--- START ---
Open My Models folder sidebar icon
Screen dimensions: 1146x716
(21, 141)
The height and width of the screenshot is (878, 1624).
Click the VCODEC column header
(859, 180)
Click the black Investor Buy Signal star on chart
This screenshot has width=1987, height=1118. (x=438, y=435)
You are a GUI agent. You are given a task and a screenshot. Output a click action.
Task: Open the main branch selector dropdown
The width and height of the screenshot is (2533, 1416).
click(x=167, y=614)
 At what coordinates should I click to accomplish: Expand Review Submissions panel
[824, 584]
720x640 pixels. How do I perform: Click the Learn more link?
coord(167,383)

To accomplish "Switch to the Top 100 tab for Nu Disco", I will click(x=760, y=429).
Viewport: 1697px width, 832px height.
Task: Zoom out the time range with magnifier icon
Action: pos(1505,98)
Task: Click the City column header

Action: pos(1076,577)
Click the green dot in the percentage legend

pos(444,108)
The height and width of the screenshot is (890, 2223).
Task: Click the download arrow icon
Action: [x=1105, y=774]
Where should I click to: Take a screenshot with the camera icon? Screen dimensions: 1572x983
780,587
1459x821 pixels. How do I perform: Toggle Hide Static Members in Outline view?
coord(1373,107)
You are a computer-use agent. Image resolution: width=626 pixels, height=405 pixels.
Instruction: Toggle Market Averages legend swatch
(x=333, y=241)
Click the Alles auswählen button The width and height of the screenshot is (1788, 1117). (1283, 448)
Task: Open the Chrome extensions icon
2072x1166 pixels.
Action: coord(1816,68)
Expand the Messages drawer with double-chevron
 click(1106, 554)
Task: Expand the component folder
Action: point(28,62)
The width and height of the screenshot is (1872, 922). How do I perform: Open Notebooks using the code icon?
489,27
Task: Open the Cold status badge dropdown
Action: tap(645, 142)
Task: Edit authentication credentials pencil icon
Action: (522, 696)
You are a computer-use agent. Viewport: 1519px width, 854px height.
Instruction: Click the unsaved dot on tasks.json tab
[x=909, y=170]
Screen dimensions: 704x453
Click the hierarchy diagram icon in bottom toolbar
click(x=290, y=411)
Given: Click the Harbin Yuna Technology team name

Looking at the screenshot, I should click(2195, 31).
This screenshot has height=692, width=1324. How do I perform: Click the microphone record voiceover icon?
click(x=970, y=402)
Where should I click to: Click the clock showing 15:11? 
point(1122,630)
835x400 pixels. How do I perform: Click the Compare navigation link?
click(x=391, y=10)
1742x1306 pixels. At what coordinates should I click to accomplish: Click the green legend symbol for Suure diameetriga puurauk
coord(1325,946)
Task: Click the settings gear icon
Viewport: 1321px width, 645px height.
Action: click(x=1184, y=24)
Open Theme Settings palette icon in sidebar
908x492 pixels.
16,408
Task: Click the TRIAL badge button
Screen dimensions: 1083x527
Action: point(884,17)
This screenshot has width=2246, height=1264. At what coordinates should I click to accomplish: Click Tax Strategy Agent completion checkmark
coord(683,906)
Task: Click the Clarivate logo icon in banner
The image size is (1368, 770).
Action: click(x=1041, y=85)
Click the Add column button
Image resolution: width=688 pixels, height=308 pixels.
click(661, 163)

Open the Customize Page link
--- END ---
Copy exactly the lines above, from the one containing "Task: Click the settings gear icon" through the very last line.

*Solution*:
Task: Click the settings gear icon
Viewport: 1321px width, 645px height.
Action: click(x=1184, y=24)
Open Theme Settings palette icon in sidebar
908x492 pixels.
16,408
Task: Click the TRIAL badge button
Screen dimensions: 1083x527
Action: point(884,17)
This screenshot has width=2246, height=1264. At what coordinates should I click to accomplish: Click Tax Strategy Agent completion checkmark
coord(683,906)
Task: Click the Clarivate logo icon in banner
The image size is (1368, 770).
Action: click(x=1041, y=85)
Click the Add column button
Image resolution: width=688 pixels, height=308 pixels.
click(661, 163)

Open the Customize Page link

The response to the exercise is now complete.